Джек почти все это время был ко всему глух и равнодушен. Он не пытался бежать через окно, даже не подумал об этом, а между тем спуститься по наружной стене было вполне возможно, хотя и труднее, чем из окна любой другой комнаты. Во вторник вечером он внезапно кинулся на дядю и пытался его задушить. Он с такой неистовой силой стиснул пальцами шею викария, что тот обезумел от страха, но через минуту все же одолел мальчика и швырнул его на пол. И началась дикая расправа, которой суждено было долгие годы являться обоим в страшных снах.
После этого викарий связал Джеку руки; но это была излишняя предосторожность: мальчик больше не думал сопротивляться. Изредка он слабо, почти машинально отбивался — но и только. А когда его развязывали, опять съеживался в своем углу, молчаливый, отупевший. Сейчас, когда дядя подошел и заговорил с ним, он ничком бросился на пол и забился в истерическом припадке.
Если бы викарий с самого начала хоть на минуту предположил, что человек, тем более не взрослый, сможет держаться так долго, он, безусловно, не вступил бы в этот поединок; но первая ошибка была уже сделана, отступить теперь значило бы выказать слабость. И, однако, отступить придется: положение становится невыносимым. Люди уже начали перешептываться и переглядываться, стоит ему пройти по деревне, а теперь еще это…
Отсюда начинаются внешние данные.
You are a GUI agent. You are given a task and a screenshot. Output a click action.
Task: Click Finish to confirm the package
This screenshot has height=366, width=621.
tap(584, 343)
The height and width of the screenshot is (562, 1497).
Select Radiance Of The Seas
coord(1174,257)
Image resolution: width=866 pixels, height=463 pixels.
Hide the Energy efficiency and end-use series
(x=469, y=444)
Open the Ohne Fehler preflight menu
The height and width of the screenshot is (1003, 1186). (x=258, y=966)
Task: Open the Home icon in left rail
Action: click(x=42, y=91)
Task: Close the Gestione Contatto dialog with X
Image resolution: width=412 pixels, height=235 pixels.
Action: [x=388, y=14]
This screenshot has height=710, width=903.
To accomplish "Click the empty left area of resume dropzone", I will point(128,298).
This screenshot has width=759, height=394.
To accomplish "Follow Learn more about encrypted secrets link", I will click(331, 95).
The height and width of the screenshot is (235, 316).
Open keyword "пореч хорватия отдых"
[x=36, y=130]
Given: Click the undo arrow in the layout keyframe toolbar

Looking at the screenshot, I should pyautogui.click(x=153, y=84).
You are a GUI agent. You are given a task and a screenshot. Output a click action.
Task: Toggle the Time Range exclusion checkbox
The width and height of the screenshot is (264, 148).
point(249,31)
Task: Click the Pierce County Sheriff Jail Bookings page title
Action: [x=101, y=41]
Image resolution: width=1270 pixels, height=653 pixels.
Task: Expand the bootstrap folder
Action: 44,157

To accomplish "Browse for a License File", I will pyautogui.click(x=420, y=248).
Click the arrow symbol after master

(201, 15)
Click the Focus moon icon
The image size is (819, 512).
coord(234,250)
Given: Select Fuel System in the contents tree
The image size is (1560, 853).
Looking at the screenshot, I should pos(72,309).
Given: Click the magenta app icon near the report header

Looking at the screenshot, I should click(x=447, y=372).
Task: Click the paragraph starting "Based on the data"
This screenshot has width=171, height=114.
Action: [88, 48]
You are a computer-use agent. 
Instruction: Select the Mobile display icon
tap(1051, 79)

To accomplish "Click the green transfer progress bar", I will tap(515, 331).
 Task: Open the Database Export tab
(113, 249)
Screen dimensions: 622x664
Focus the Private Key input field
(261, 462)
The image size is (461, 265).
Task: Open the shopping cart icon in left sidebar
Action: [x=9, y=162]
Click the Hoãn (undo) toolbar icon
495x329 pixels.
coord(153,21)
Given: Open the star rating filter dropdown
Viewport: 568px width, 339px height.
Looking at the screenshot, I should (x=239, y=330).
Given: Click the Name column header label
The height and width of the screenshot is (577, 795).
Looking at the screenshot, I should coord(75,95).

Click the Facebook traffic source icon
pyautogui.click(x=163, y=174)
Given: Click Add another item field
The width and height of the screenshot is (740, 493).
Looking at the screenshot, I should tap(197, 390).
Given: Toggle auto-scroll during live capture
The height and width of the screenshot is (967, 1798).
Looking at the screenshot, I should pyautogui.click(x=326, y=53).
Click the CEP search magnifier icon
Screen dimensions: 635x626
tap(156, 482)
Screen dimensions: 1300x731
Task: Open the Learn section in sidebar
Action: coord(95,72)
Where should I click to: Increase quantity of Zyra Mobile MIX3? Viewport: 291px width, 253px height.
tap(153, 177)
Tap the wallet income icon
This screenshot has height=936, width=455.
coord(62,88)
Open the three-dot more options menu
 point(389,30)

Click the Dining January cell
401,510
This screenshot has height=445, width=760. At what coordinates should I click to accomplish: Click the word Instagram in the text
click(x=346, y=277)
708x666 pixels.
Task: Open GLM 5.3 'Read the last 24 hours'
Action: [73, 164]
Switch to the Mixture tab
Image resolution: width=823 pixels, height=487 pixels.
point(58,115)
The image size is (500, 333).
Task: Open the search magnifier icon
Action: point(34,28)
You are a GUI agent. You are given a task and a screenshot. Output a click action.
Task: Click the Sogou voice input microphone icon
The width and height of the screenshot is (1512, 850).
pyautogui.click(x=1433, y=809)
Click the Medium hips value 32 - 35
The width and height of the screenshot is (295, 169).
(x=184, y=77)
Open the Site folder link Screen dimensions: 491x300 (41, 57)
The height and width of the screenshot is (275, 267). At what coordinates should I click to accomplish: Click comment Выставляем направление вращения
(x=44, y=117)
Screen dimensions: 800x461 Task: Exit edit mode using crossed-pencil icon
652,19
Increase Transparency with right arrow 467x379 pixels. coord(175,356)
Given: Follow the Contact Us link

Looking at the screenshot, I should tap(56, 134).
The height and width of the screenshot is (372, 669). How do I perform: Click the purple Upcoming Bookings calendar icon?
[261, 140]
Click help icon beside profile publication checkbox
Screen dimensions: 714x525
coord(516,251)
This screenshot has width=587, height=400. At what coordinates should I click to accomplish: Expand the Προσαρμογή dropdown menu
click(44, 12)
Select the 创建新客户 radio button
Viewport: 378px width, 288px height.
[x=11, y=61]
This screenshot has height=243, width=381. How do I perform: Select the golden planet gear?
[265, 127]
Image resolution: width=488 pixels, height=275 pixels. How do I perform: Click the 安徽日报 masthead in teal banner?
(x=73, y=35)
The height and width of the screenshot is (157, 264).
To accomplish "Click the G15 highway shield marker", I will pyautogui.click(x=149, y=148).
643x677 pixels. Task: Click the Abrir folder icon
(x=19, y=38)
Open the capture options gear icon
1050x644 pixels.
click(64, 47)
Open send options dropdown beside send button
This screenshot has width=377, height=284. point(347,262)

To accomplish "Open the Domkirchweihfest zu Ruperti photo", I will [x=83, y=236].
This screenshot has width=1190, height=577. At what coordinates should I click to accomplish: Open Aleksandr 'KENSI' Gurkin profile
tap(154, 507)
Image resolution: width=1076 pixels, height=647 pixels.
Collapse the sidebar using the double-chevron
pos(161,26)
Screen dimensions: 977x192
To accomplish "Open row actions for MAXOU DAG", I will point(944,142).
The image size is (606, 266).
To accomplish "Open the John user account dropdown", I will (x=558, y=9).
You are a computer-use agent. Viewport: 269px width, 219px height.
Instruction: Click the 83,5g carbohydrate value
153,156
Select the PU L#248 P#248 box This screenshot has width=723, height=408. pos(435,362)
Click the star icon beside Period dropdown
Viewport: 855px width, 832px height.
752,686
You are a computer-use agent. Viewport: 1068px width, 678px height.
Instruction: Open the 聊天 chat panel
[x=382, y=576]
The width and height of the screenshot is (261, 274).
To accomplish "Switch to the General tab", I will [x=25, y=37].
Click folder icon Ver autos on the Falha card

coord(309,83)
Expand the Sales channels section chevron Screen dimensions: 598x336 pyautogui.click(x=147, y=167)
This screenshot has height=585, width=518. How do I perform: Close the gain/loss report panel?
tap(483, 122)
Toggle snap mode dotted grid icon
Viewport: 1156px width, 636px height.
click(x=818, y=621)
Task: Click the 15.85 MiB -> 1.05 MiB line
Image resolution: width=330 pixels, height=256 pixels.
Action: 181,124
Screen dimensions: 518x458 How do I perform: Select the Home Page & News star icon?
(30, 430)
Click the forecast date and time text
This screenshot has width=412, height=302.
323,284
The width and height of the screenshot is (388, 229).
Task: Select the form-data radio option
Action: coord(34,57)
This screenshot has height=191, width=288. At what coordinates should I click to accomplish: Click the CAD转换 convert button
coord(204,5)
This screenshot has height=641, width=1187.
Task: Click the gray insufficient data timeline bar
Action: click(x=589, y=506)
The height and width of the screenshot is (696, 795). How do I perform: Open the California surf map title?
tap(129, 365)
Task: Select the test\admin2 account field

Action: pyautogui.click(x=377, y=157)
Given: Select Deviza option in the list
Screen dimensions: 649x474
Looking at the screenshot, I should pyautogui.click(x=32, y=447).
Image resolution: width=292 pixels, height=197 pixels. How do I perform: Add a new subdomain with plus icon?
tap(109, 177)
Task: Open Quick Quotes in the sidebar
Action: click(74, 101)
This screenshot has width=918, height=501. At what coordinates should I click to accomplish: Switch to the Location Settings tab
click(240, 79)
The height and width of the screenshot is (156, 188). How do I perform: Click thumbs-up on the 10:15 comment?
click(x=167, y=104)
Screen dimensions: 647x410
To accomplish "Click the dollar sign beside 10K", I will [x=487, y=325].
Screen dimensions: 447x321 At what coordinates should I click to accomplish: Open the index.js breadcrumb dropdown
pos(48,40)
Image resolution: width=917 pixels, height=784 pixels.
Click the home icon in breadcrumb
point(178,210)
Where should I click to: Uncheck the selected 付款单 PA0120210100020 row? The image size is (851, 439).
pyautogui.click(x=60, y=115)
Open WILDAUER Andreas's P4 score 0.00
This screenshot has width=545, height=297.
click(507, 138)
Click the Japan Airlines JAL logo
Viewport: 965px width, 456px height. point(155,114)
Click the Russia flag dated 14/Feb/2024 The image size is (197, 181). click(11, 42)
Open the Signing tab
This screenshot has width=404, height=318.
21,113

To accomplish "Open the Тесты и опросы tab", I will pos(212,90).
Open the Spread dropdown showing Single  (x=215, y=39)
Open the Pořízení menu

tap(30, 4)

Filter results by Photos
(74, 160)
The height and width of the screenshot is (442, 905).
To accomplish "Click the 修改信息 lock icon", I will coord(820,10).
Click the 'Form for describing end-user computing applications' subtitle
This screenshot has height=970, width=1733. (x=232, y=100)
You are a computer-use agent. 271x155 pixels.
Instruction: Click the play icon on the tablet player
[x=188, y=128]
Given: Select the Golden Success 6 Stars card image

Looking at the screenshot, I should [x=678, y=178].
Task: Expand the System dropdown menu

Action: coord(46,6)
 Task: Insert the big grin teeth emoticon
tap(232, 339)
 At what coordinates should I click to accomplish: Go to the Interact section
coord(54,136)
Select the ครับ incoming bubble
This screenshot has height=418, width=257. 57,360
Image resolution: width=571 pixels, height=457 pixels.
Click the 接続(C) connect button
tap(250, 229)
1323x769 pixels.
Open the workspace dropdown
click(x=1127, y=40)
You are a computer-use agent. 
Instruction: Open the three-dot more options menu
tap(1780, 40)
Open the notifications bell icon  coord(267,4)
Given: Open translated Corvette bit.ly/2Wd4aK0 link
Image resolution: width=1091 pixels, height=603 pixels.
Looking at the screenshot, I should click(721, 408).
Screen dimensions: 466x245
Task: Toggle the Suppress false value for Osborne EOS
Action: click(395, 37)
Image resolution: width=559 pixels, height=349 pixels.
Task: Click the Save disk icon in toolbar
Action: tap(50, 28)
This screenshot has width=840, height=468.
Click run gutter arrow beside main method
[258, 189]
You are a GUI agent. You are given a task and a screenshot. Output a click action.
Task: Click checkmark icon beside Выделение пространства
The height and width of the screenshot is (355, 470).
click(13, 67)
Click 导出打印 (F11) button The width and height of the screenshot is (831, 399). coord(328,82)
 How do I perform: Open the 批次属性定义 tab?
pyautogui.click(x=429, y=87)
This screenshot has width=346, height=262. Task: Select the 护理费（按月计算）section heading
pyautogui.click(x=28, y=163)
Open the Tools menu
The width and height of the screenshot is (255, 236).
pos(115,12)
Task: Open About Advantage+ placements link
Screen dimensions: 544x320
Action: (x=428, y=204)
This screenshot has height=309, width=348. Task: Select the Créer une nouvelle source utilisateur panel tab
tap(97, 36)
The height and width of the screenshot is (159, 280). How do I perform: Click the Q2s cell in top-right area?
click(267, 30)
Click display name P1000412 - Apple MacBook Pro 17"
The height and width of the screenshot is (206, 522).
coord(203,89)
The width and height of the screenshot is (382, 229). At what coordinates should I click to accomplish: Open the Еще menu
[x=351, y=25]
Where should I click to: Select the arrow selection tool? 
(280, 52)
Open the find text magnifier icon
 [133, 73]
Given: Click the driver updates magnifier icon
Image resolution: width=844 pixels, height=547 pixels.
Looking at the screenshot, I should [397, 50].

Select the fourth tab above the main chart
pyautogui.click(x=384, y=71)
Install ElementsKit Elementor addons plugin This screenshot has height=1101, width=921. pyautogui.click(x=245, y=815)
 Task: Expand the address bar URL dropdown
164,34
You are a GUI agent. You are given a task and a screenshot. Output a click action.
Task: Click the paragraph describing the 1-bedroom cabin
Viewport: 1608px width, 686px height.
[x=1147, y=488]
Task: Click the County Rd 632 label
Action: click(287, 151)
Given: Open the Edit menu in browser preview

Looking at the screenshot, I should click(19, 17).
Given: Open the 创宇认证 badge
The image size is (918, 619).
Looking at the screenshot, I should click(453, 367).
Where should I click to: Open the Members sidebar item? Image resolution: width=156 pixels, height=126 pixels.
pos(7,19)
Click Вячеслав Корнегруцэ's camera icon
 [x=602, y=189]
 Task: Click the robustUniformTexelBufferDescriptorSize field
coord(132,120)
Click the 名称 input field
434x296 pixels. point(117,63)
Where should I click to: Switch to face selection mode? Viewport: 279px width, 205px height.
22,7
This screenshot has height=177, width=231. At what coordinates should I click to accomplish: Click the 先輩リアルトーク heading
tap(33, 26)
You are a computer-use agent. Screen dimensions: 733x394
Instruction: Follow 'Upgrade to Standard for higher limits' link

Он принес из соседней комнаты воды и хотел заставить Джека выпить. Но мальчик так стиснул зубы, что их невозможно было разжать. Наконец безмолвные судороги прекратились, и он отчаянно зарыдал.
— Слава богу! — пробормотал викарий. Наконец-то сломлена упрямая воля, которую он твердо решил покорить; поистине одержана самая трудная победа за всю его жизнь. Он глубоко, с облегчением вздохнул и поднялся.
Не дрогнув, исполнил он тяжкий, мучительный долг. Он презрел не только собственное вполне понятное отвращение, но и мольбы и слезы всех домашних и даже серьезную угрозу кривотолков и скандала, — и, надо надеяться, спас в мальчике душу живую. Мысль его обратилась к моряку, погибшему на коварных рифах Большого маяка. Утром он сам слышал, как одна жена рыбака сказала другой: «Капитан Джон такого бы не допустил». И она была права. У бедняги Джона недостало бы твердости, чтобы изгнать беса, которым был одержим мальчик; зато в день Страшного суда он будет благодарен, когда увидит своего сына среди спасенных.
Наконец рыданья прекратились; Джек лежал недвижимый, уткнувшись лицом в подушку. Викарий подсел к нему и тихо коснулся его плеча.
— Полно, Джек, не плачь. Сядь и выслушай меня.
Джек покорно сел, но отодвинулся подальше, забился в угол кровати. По глазам его никто бы не сказал, что он недавно плакал. Они как-то странно блестели.
— Дорогой мой, — мягко и вместе торжественно начал викарий, — все это было для меня так же ужасно, как и для тебя; не часто мне приходилось исполнять столь тяжкий долг. Но как христианин и служитель божий, я не могу и не смею терпеть душевную нечистоту. Кажется, не было в моей жизни разочарования более горького, чем то, которое я испытал, узнав, что мой дом обращен был в обитель порока, откуда исходил яд и отравлял мою паству, и что сын моего покойного брата едва не погубил невинные души.
На минуту он умолк. Джек не шелохнулся. Взгляд его огромных, широко раскрытых глаз был так странен, что викарию стало жутко.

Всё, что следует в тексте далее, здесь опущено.